Küresel mali kriz dünya finansal haritasında yani ekonomisinde batının ağırlığını azaltırken özellikle gelişmekte olan Asya ülkelerinin (Çin, Hindistan, Güney Kore başta olmak üzere) ağırlığını artırdı. Dünya ekonomisindeki ağırlığı yıllar içinde zaten sürekli artış gösteren söz konusu ülkeler, krizle birlikte batıdaki servet erimesi nedeniyle daha da güçlü konuma geçtiler.

2008 yılı sonu itibariyle yapılan araştırmalar global servetin bir önceki yıla göre 12 trilyon dolar eridiğini ortaya çıkardı. Kriz nedeniyle, global olarak yönetim altındaki para miktarında 2001 yılından bu yana ilk kez küçülme yaşandı. 2007 yılında 104,7 trilyon dolar olan global olarak yönetim altındaki para 2008 sonu itibariyle 92,4 trilyon dolara indi.
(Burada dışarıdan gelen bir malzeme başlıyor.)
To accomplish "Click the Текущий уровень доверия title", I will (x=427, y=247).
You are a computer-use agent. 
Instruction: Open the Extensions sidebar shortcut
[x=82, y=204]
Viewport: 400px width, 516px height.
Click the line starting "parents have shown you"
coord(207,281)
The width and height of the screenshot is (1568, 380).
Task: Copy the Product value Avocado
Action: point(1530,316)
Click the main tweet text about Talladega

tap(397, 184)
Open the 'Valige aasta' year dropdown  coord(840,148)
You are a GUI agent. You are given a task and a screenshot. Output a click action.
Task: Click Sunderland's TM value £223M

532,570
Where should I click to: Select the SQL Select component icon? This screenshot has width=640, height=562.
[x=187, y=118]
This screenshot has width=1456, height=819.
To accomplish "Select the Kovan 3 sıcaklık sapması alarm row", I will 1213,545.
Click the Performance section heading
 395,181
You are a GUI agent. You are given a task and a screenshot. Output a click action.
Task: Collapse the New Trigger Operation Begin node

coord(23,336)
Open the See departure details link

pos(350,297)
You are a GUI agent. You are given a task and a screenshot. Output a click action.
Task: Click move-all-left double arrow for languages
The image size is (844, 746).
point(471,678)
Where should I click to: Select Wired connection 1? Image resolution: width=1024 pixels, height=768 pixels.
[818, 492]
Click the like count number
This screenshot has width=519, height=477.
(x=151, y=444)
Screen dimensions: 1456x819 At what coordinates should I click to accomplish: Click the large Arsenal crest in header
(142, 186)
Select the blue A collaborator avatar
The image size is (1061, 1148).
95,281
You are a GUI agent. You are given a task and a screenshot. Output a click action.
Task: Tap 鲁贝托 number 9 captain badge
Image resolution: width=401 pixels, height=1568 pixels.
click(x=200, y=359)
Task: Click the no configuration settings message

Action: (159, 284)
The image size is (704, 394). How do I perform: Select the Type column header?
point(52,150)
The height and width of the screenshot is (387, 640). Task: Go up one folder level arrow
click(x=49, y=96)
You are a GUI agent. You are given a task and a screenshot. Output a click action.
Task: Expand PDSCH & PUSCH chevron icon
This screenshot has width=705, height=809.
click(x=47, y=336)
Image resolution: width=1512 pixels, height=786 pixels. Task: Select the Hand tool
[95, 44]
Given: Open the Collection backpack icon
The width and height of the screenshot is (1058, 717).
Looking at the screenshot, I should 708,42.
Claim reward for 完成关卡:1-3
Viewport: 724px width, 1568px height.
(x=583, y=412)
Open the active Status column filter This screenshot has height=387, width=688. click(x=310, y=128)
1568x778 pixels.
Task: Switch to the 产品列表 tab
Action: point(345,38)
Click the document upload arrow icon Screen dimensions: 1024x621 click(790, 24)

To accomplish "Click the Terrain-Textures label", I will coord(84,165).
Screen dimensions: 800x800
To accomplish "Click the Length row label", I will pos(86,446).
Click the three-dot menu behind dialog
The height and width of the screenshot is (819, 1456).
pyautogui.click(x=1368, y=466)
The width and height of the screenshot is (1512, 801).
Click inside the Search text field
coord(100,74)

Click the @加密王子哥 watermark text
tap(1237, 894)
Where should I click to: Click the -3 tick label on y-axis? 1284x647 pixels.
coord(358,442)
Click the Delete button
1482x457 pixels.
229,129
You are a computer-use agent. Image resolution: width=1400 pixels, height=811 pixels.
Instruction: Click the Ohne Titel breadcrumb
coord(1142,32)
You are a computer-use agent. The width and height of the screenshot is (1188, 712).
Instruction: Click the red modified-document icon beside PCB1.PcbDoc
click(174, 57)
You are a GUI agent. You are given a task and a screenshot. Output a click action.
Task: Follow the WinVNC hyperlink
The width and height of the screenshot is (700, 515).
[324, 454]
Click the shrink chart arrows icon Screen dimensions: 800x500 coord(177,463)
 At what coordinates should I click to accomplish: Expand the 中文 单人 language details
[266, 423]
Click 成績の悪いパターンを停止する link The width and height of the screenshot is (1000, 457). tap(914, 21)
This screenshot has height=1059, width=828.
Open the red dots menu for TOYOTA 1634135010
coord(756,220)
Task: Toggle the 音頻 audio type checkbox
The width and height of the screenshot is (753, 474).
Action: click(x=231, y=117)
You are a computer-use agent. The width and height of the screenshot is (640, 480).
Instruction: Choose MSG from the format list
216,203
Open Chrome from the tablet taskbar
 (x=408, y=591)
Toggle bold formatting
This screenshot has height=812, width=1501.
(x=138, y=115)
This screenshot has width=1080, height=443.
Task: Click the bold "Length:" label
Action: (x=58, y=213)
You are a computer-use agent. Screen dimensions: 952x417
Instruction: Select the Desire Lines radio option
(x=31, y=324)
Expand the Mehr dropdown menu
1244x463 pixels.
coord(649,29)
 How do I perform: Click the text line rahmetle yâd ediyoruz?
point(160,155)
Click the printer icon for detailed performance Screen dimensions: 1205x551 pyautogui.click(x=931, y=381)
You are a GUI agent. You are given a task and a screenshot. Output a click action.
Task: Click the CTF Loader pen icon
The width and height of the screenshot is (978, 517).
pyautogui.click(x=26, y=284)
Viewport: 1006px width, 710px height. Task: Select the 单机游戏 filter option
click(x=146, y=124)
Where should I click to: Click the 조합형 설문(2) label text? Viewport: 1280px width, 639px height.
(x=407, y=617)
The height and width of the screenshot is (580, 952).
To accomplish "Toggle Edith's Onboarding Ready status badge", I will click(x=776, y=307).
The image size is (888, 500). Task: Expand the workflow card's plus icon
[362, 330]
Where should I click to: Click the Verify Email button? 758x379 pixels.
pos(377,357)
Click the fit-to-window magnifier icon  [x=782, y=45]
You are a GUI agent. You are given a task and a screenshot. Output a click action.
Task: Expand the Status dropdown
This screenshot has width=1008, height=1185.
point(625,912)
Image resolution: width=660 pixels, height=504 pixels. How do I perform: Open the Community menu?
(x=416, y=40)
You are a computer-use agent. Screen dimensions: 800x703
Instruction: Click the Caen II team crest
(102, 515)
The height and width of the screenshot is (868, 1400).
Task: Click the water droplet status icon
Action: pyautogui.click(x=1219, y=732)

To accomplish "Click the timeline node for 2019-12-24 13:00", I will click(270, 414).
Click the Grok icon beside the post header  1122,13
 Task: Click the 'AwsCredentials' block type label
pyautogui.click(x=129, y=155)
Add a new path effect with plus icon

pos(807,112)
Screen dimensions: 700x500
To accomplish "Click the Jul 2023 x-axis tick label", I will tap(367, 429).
Servetlerdeki erime en fazla krizin merkez üssü Amerika kıtasında etkili oldu. En büyük kayıp yüzde 21,8 ile ABD ve Kanada’nın oluşturduğu Kuzey Amerika bölgesinde yönetilen varlıklarda yaşandı. Yapılan araştırmaların sonuçlarına göre; her şeyin normalleşmesi şartı altında, krizin patlak verdiği 2007 yılındaki servet miktarına ulaşmak için altı yıl gerekiyor.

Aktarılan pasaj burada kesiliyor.